← Back to context

Comment by trevor-e

5 years ago

While we are on the topic of file formats, I stumbled across a cool project the other day that aims to make parsing well-known binary formats much easier: http://kaitai.io/

In high school I was obsessed with the game Starcraft. It came with its own map editor that would save to its own proprietary format. Some smart people came along and reverse engineered that format and allowed us to do all kinds of neat things we weren't supposed to. I see modding communities for games are more popular than ever, and finding this project brought back lots of great memories.

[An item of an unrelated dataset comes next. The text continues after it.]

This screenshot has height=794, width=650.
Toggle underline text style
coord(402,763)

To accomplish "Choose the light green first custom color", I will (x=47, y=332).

I'm super-on-board with declarative binary parsing schemes (i.e. not lua or python) but my own attempt to use kaitai was met with the same frustration that presumably caused PDF to be missing from the format gallery list (http://formats.kaitai.io/): jump or offset-based structures

At the time, I tried using a stunt like defining one huge blob that "eats" the main file, then reaching back into it as we learned more, but it looks like somewhere along the way they acquired a "substream" behavior (https://github.com/kaitai-io/kaitai_struct_doc/blob/c53060f7...) so maybe it's worth another look

  • Can you explain more? I deal with a shocking number of poorly supported binary formats, and this tool looks awesome. Buuuuttt... a lot of these formats are “headers with offsets to structured data”. They’re intermixed logs, so multiple incompatible bi art formats are freely mixed in the same file.

    • I can most easily speak to the PDF example, which is harder than the target I was going after due to it being a mixture of text and binary, with a lot of optional behavior (EOL is CR or LF or CRLF seemingly at random, for one painful example)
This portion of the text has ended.